The company posted a net income of $5.4 million to close the fourth quarter, marking a considerable quarter-over-quarter and year-over-year improvement, as it finished with losses of $15 million in the July-September period and $158.2 million in the final three months of 2018. On the whole, SunPower finished 2019 with a net income of $22.2 million – a much different story than 2018, when it finished $811.1 million in the red.
On top of this profit, SunPower finished 2019 with $420 million in cash and plans to pay off more than $30 million of debt in the first quarter of this year.
The favorable quarter was driven by record shipments, which ended up being ahead of projections. Broken down, the company shipped 536 MW of modules for distributed generation projects, up 95% from 2018, and 256 MW for larger-scale projects. Of the 792 MW shipped, 420 MW came from the company’s P-Series shingled solar modules.
While the P-Series accounted for 53% of all module shipments in the fourth quarter, the Maxeon module actually shipped more than the P-Series in the distributed generation sphere, accounting for 39% off all shipments in the quarter.
In total, the company shipped 2.5 GW of modules in 2019, representing 80% growth over 2018. While this still leaves the company about 1.5 GW away from a spot on the top 10 list for modules shipped in 2019, it’s greater growth than all but one company on that list (First Solar).
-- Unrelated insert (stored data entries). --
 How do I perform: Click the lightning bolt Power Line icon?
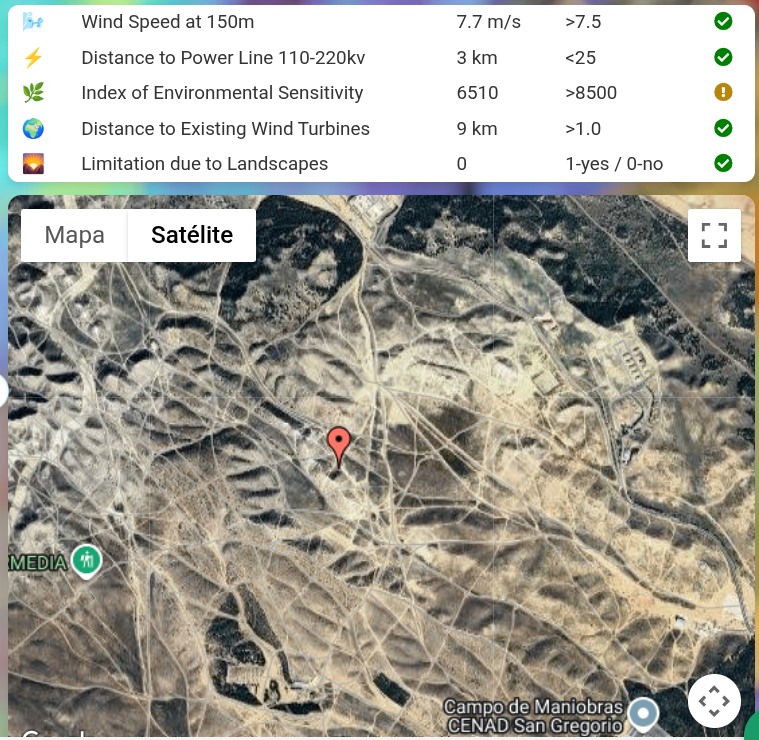(x=33, y=58)
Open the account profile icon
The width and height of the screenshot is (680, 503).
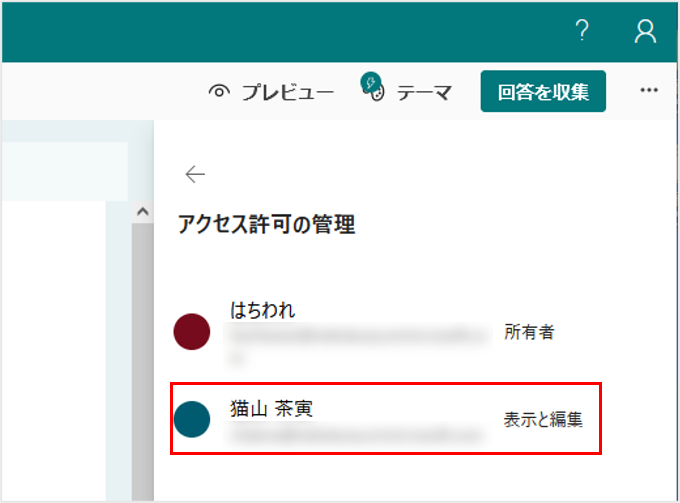(x=645, y=32)
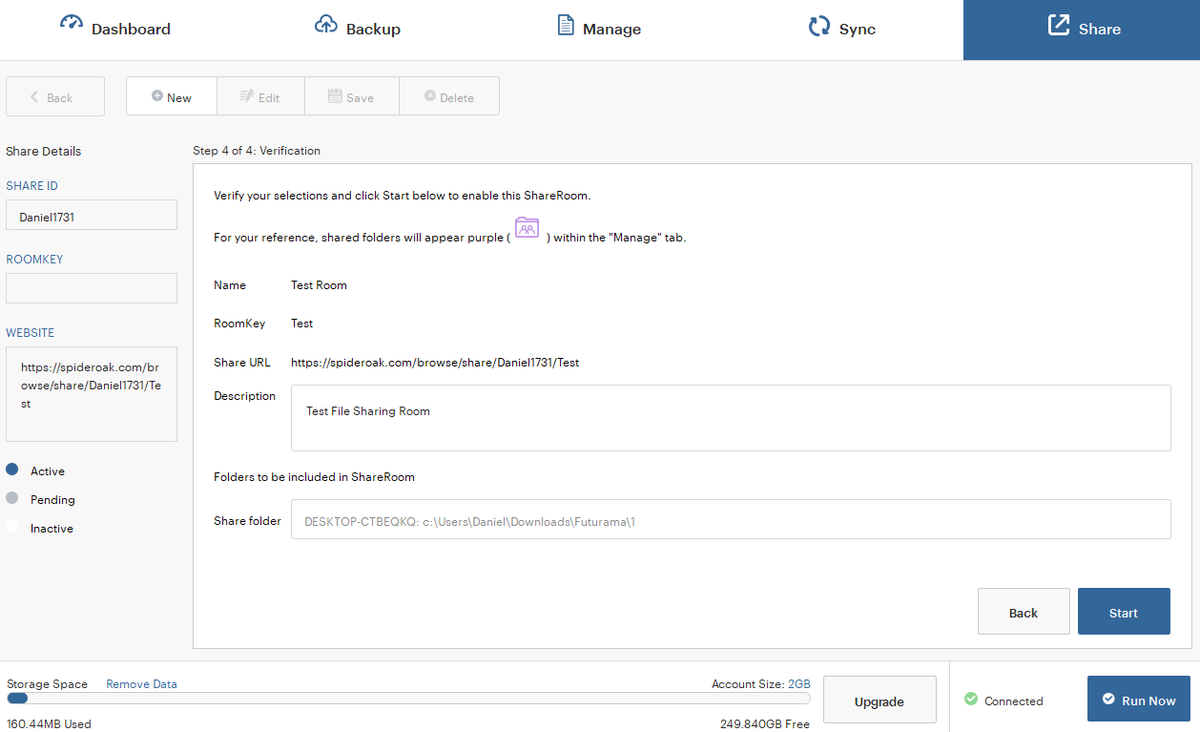Screen dimensions: 1200x732
Task: Open the Dashboard cloud icon
Action: pos(71,21)
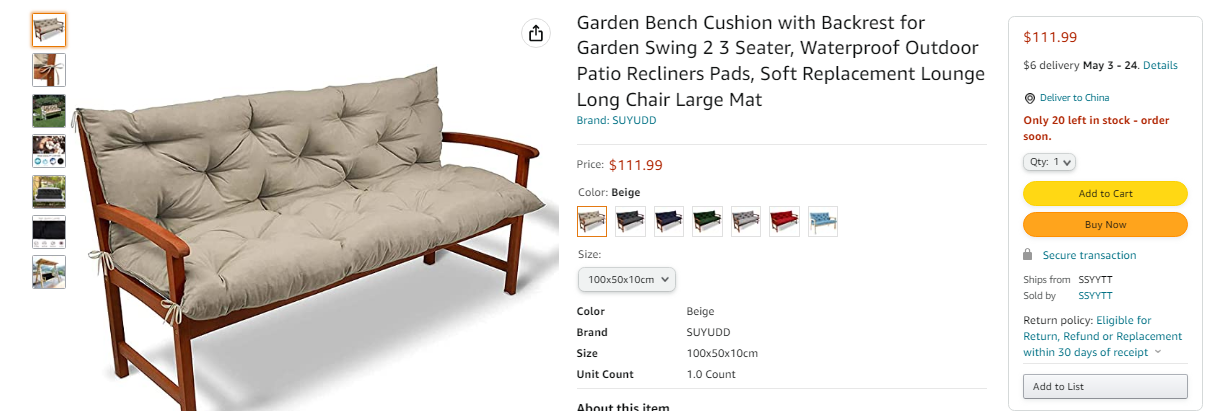Open the Brand: SUYUDD link
1220x411 pixels.
616,121
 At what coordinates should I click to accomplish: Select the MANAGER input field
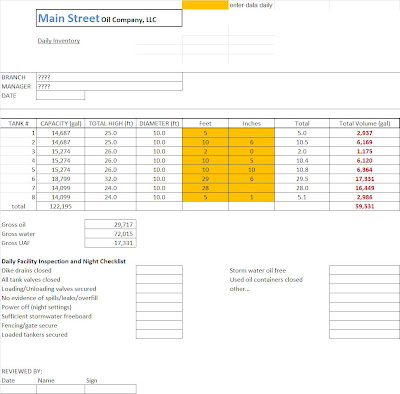[x=109, y=86]
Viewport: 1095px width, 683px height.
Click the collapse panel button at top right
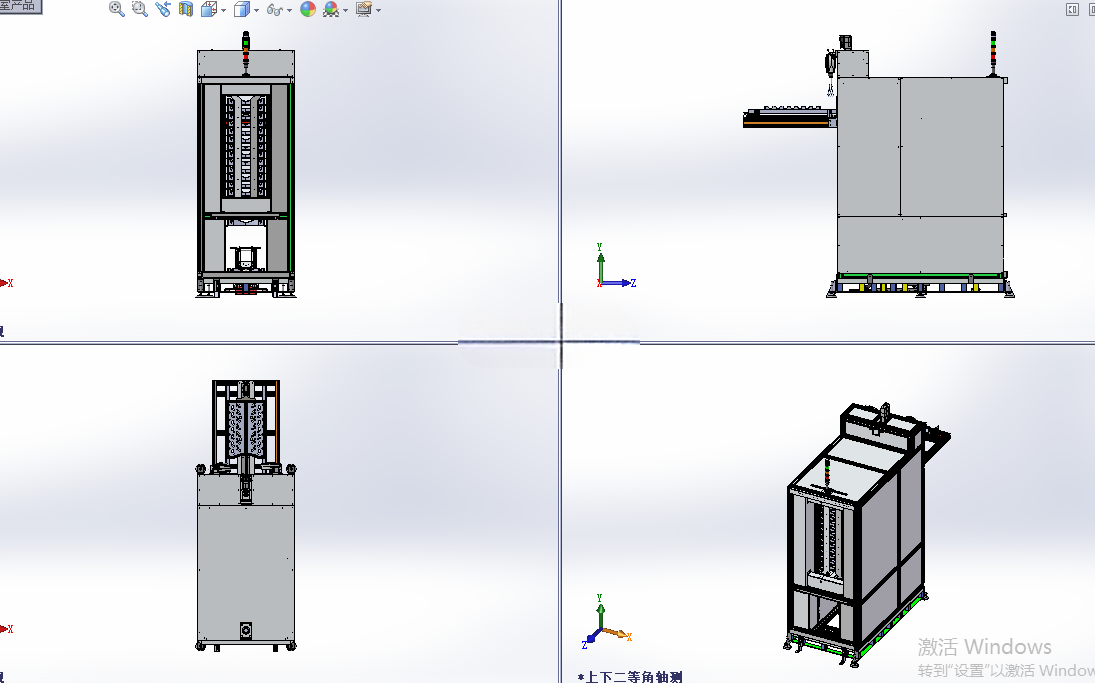pyautogui.click(x=1073, y=8)
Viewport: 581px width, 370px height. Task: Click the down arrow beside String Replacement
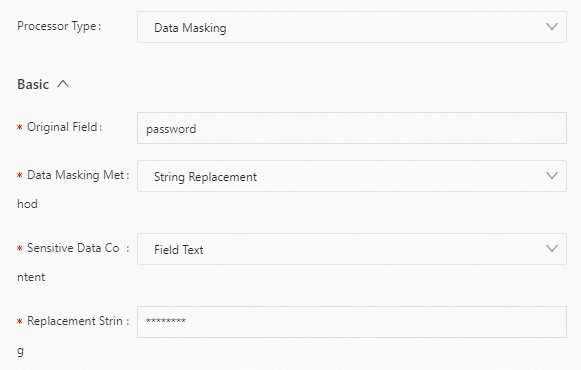(x=552, y=176)
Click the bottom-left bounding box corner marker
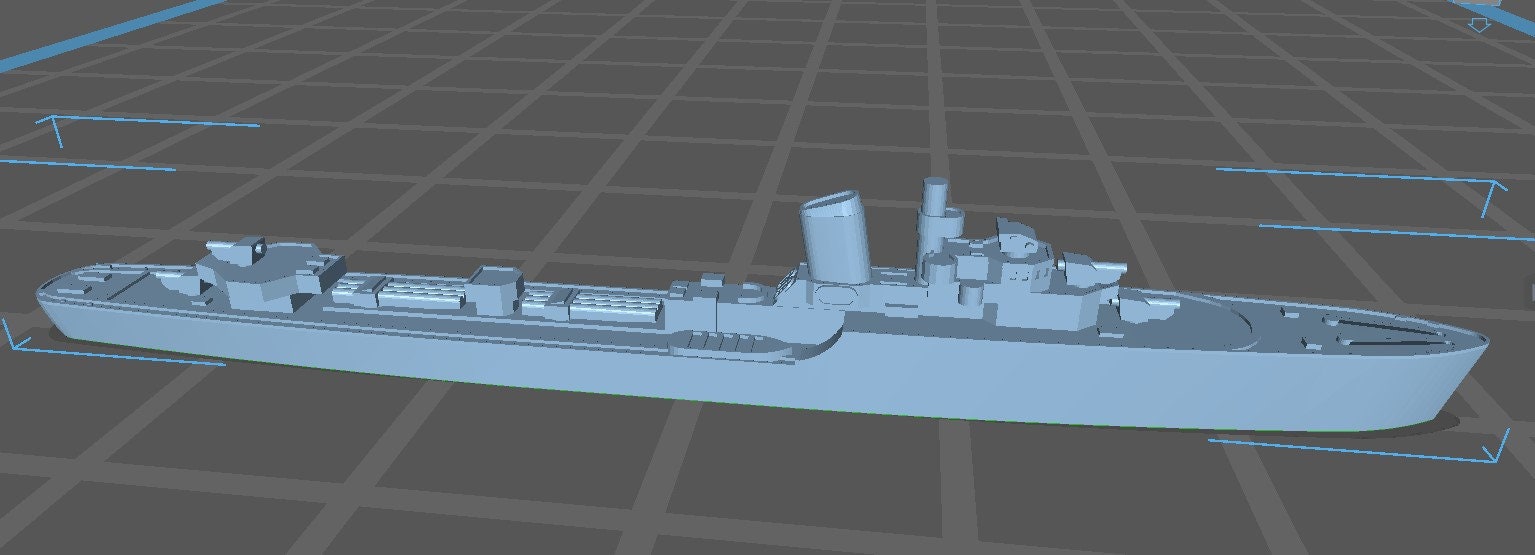Viewport: 1535px width, 555px height. (12, 340)
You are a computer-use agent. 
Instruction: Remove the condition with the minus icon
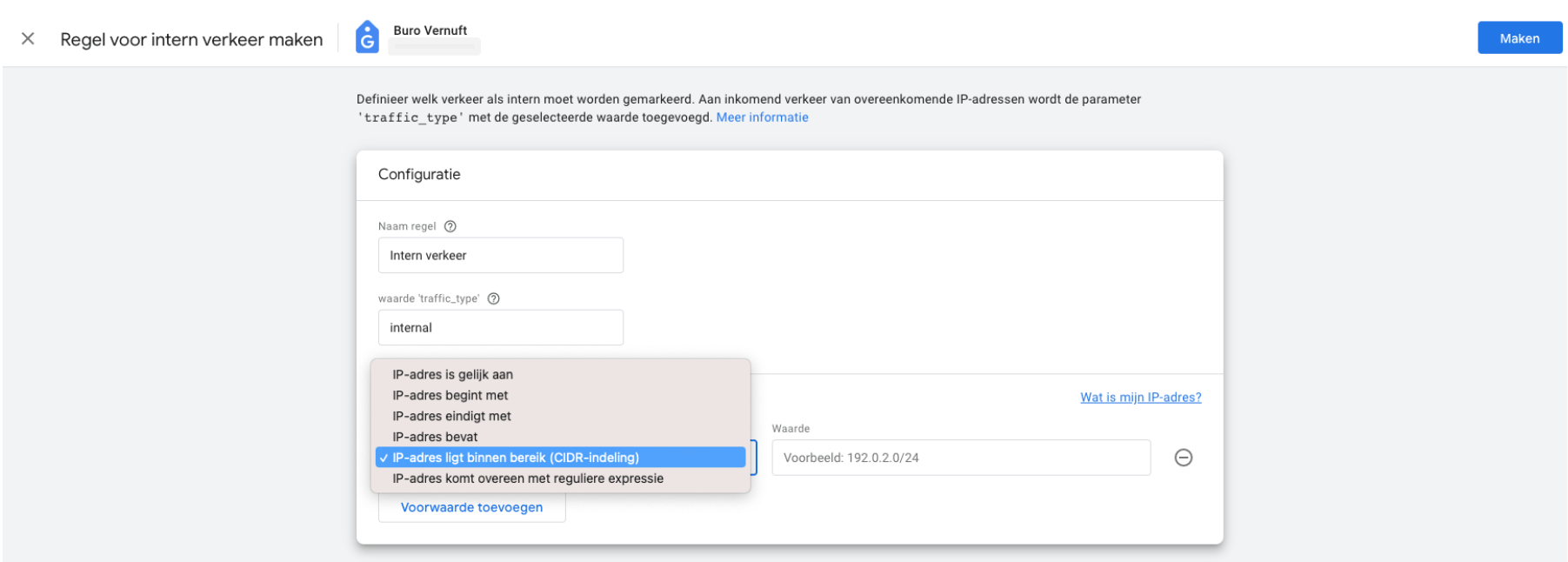point(1183,458)
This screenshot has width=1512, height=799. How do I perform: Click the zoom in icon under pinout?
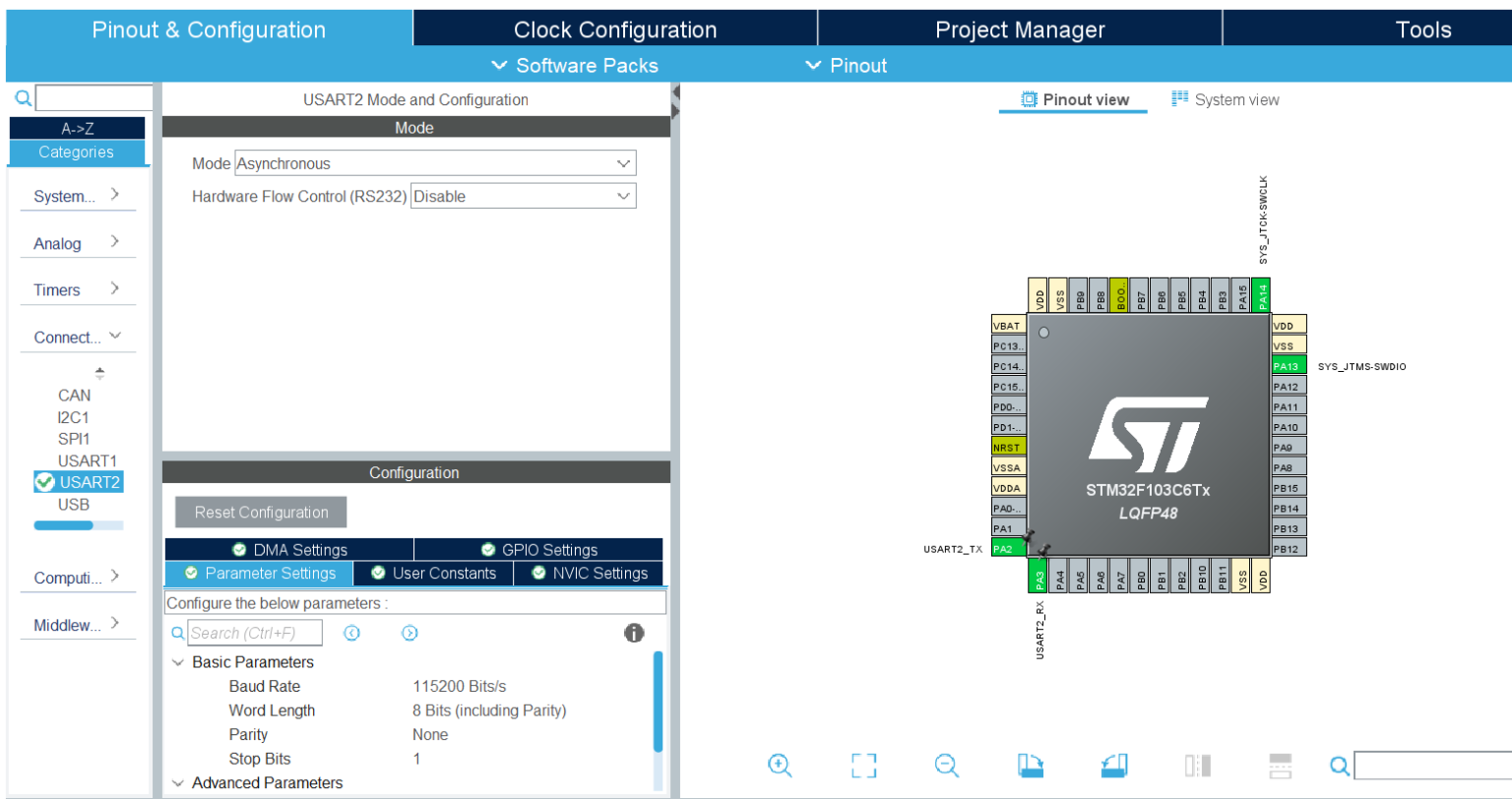780,766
In terms of what these numbers mean for installation figures, the company added more than 12,000 residential customers in the fourth quarter, bringing its total number of residential customers above 305,000. The company also sold 27% more MW of residential solar than in the third quarter. On the storage side, SunPower built up its project pipeline to more than 175 MW, headlined by a 20 MWh storage project from Chevron.
Now that SunPower has posted a strong fourth quarter and a profitable year, the next challenge will be sustaining this success while building up the new Maxeon Solar Technologies. That company is supported by a $298 million investment from Tianjin Zhonghuan Semiconductor, one of the world’s largest silicon wafer makers, and the spinoff is a move that Werner believes is the key to unlocking long-term shareholder value.